WORK TO BE COMPLETED>
Reproduce every line of the data, exactly and without its pictures.

Stored data>

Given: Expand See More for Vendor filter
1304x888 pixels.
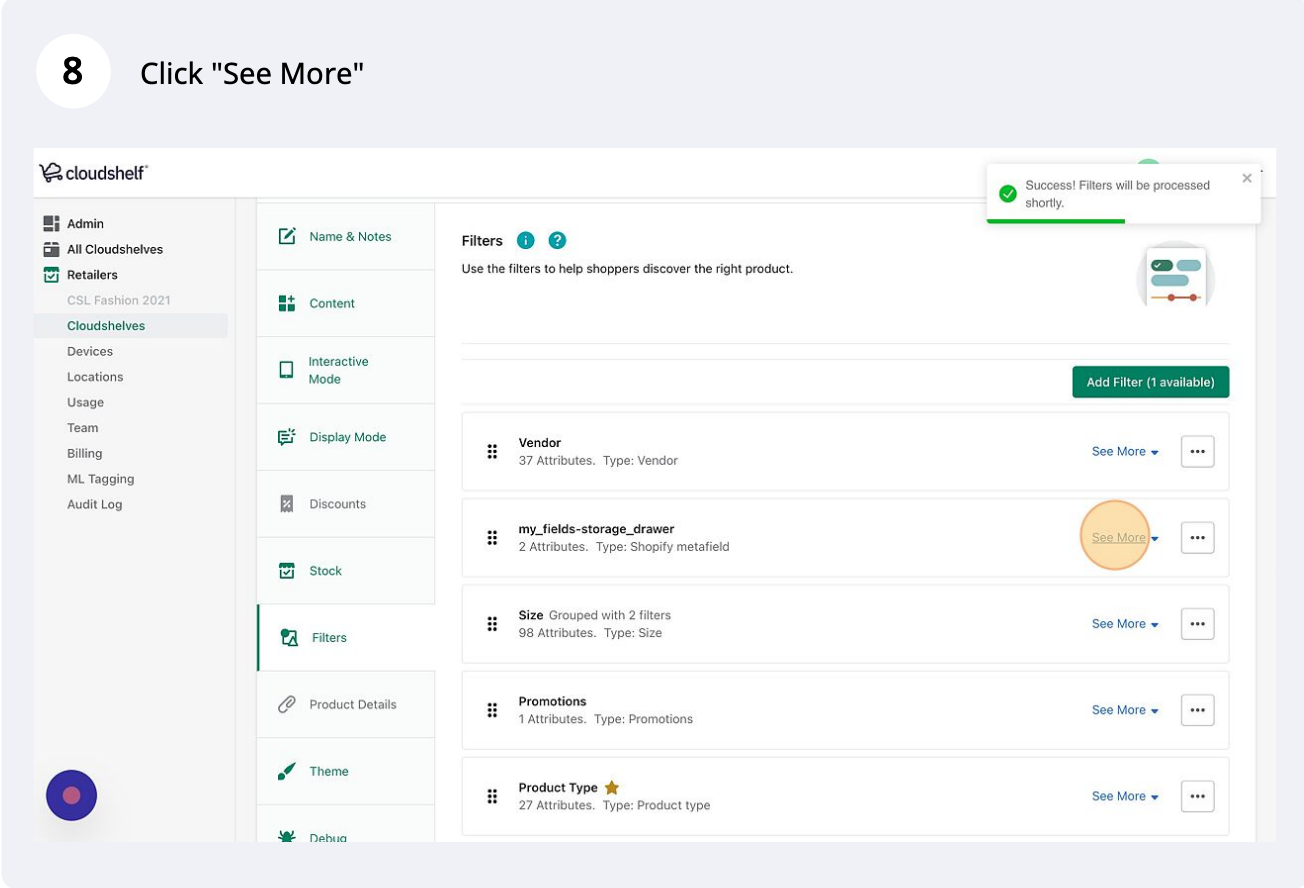Looking at the screenshot, I should (x=1125, y=452).
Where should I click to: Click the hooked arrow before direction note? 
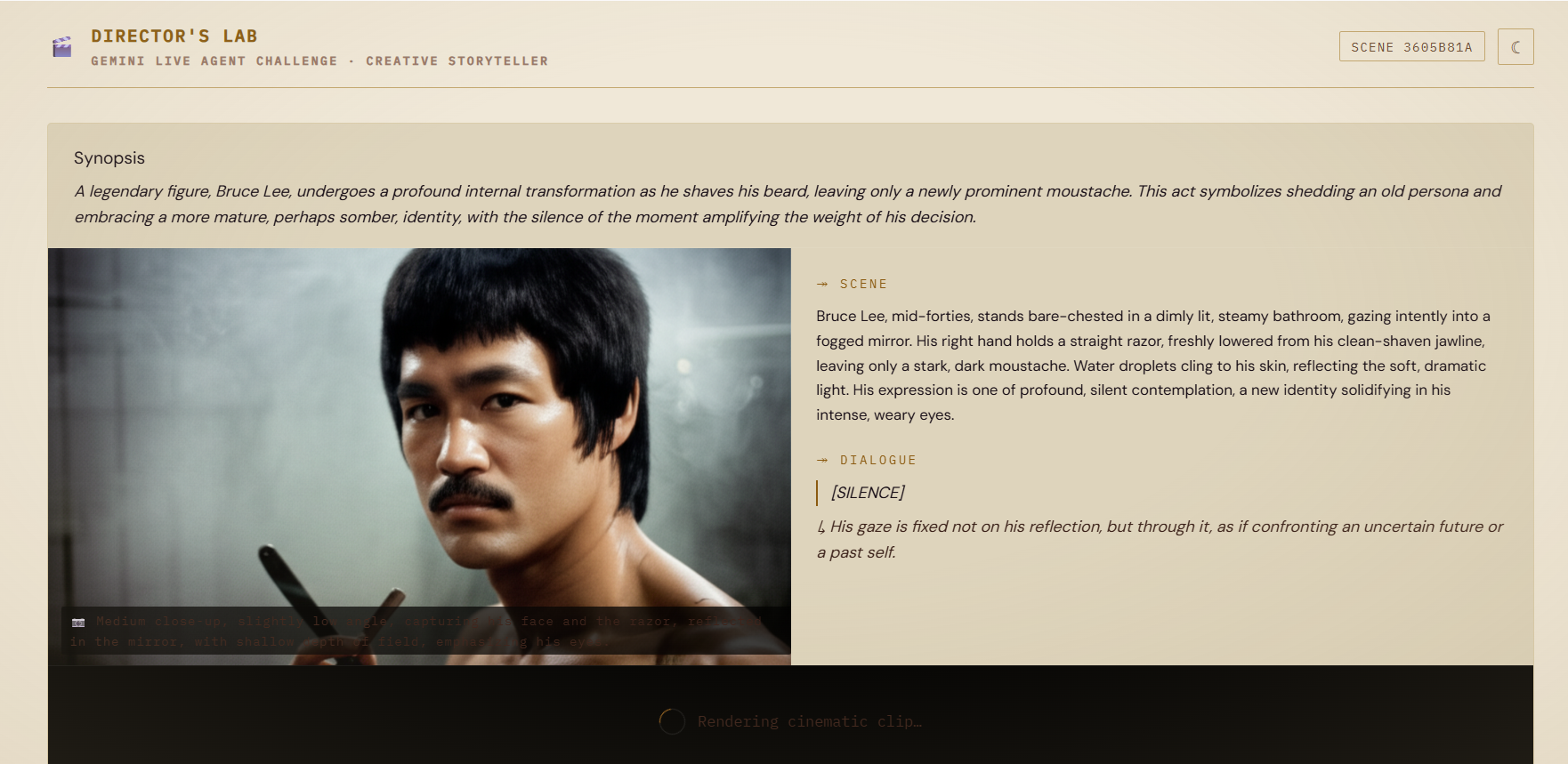pos(821,527)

WRITTEN ANSWER>
Given: Expand See More for Vendor filter
1304x888 pixels.
Looking at the screenshot, I should (x=1125, y=452).
Where should I click to: Click the hooked arrow before direction note? 
pos(821,527)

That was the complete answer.